(Stored records)
▽

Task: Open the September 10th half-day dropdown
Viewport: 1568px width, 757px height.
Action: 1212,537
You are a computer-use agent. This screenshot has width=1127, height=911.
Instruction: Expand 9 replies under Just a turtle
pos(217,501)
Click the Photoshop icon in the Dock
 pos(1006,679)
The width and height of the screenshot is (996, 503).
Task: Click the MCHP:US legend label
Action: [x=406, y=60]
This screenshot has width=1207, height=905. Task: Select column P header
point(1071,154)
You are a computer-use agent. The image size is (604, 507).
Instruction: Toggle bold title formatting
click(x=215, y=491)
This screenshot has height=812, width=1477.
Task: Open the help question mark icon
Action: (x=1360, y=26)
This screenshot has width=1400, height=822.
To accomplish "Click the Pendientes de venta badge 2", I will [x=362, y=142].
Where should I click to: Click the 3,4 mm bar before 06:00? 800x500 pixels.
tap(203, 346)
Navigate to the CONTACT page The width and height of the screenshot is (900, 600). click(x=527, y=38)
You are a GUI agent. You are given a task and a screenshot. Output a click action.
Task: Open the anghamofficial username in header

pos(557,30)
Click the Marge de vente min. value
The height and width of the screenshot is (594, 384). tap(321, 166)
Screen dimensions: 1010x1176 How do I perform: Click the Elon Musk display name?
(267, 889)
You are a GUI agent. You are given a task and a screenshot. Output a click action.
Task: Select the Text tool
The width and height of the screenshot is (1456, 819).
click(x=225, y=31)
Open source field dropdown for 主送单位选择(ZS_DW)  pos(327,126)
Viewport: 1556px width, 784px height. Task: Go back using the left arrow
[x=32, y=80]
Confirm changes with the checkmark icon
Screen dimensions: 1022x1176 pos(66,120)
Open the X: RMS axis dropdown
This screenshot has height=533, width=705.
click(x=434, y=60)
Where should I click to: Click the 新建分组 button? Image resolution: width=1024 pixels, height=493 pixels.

△

(Problem requirements)
Can you reproduce all of the items above line for line, with nothing altered?

(Task solution)
Task: Open the September 10th half-day dropdown
Viewport: 1568px width, 757px height.
Action: 1212,537
You are a computer-use agent. This screenshot has width=1127, height=911.
Instruction: Expand 9 replies under Just a turtle
pos(217,501)
Click the Photoshop icon in the Dock
 pos(1006,679)
The width and height of the screenshot is (996, 503).
Task: Click the MCHP:US legend label
Action: [x=406, y=60]
This screenshot has width=1207, height=905. Task: Select column P header
point(1071,154)
You are a computer-use agent. The image size is (604, 507).
Instruction: Toggle bold title formatting
click(x=215, y=491)
This screenshot has height=812, width=1477.
Task: Open the help question mark icon
Action: (x=1360, y=26)
This screenshot has width=1400, height=822.
To accomplish "Click the Pendientes de venta badge 2", I will [x=362, y=142].
Where should I click to: Click the 3,4 mm bar before 06:00? 800x500 pixels.
tap(203, 346)
Navigate to the CONTACT page The width and height of the screenshot is (900, 600). click(x=527, y=38)
You are a GUI agent. You are given a task and a screenshot. Output a click action.
Task: Open the anghamofficial username in header

pos(557,30)
Click the Marge de vente min. value
The height and width of the screenshot is (594, 384). tap(321, 166)
Screen dimensions: 1010x1176 How do I perform: Click the Elon Musk display name?
(267, 889)
You are a GUI agent. You are given a task and a screenshot. Output a click action.
Task: Select the Text tool
The width and height of the screenshot is (1456, 819).
click(x=225, y=31)
Open source field dropdown for 主送单位选择(ZS_DW)  pos(327,126)
Viewport: 1556px width, 784px height. Task: Go back using the left arrow
[x=32, y=80]
Confirm changes with the checkmark icon
Screen dimensions: 1022x1176 pos(66,120)
Open the X: RMS axis dropdown
This screenshot has height=533, width=705.
click(x=434, y=60)
Where should I click to: Click the 新建分组 button? Image resolution: width=1024 pixels, height=493 pixels.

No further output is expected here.